Highlights of Dillon’s career include 25 years as Sir Edmund Hillary’s filmmaker, and his filming of three significant Everest expeditions, including a never since repeated sea level to summit climb that he conceived and filmed. That film, Everest Sea to Summit, won eight grand prizes worldwide and is considered one of the greatest adventure films of all time.
Dillon, born in Sydney and now living in Woodend, began filmmaking at the age of 11 through an unconventional method.
“I used coloured pencils to create stories on long strips of paper that I wound frame by frame through a cinema I built from my meccano set,” he told the Express.
In 1969, on one of the first ever commercial treks in the Everest region, a cameraman filming it became altitude sick and Michael took over. With a real camera in his hand for the very first time in his life, he never looked back.
In 1972, Dillon made his first documentary in Nepal, the first of more than 20 filming projects he has done there since. This film, A Himalayan Journey, was sold widely to television, including to the BBC, and helped fast track global interest in Himalayan trekking.
Dillon filmed Sir Edmund Hillary’s Ocean to Sky Ganges Jetboat expedition in 1977, the start of a long association that involved six film projects with Hillary, in India, Fiji and Nepal, including the National Geographic Special Return to Everest.
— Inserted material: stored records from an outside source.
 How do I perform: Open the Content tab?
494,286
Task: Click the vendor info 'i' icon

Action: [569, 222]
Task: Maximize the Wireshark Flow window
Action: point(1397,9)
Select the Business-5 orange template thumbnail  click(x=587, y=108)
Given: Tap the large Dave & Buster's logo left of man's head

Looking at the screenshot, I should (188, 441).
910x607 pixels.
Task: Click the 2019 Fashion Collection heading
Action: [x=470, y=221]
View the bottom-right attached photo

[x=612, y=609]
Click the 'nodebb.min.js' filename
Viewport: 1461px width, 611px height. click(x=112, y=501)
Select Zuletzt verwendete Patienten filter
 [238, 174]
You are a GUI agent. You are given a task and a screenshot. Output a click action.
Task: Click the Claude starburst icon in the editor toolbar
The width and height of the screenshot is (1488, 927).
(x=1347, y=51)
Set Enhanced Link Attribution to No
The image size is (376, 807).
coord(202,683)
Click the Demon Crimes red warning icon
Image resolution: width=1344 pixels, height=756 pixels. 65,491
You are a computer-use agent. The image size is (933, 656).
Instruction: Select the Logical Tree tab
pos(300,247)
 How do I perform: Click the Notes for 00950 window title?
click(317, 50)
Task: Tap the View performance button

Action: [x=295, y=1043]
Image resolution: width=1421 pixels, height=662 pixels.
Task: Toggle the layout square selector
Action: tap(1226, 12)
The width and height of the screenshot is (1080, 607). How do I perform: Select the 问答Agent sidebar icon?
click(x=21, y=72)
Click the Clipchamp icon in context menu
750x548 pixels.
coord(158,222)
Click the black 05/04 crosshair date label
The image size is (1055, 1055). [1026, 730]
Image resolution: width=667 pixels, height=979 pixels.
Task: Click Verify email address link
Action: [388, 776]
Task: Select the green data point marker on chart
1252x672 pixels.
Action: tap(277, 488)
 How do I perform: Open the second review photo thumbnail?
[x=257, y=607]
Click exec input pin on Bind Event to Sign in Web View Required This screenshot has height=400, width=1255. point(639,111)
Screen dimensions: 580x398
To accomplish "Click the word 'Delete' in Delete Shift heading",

“That first film we did together, From the Ocean to the Sky, won the Grand Prize at the International Mountain Film Festival in Trento Italy in 1980, and a totally new film of the same expedition that I made in 2019 won the Grand Prize at the International Mountain Film Festival in Bilboa Spain in 2020,” he said.
Apart from the many adventure films he has produced himself, Dillon also has a distinguished career as a freelance cinematographer of mostly outdoor subjects.
He received Emmy nominations for his work on the US Reality series Survivor and for the National Geographic special Those wonderful Dogs. And many of the outdoor films he has shot have won awards at International Mountain Film Festivals, including A Glorious way to Die (Grand Prize Poprad 1995, Autrans 1996) Base Climb 2, and On the Trail of Genghis Khan.
His wildlife filming credits include State of the Planet with Sir David Attenborough, and Walking with the Great Apes.
His adventure filming experience includes three Everest expeditions, two English Channel swims, two Everest ballooning expeditions, five Antarctic expeditions, many Pacific projects, a journey by London taxi from London to Sydney, the world’s highest dinner party on a mountain in Peru, three Kokoda treks, three Simpson Desert foot crossings, and ascents of the highest mountain in Africa, Europe and South America.
His cinematography awards include back to back National ACS Golden Tripod Awards for Documentary Cinematography and 2 US Emmy nominations.
In 2006, aged 60, Dillon returned to Everest reaching 7300 metres as part of a small team that included a father, his 15-year-old son, and Everest veteran Lincoln Hall, resulting in the film Miracle on Everest.
In 2004 Dillon was made a Member of the Order of Australia for his filming achievements and for his work as a founding director of the Australian Himalayan Foundation.
He is representative of a long and distinguished line of Australian accomplishments in the field of outdoor and expedition filming, dating back notably to Frank Hurley who filmed with Douglas Mawson and Ernest Shackleton.
Dillon is currently working on a new documentary about a team that sailed in 1965 from Sydney to Heard Island, and made the first ascent of Australia’s highest peak, Big Ben.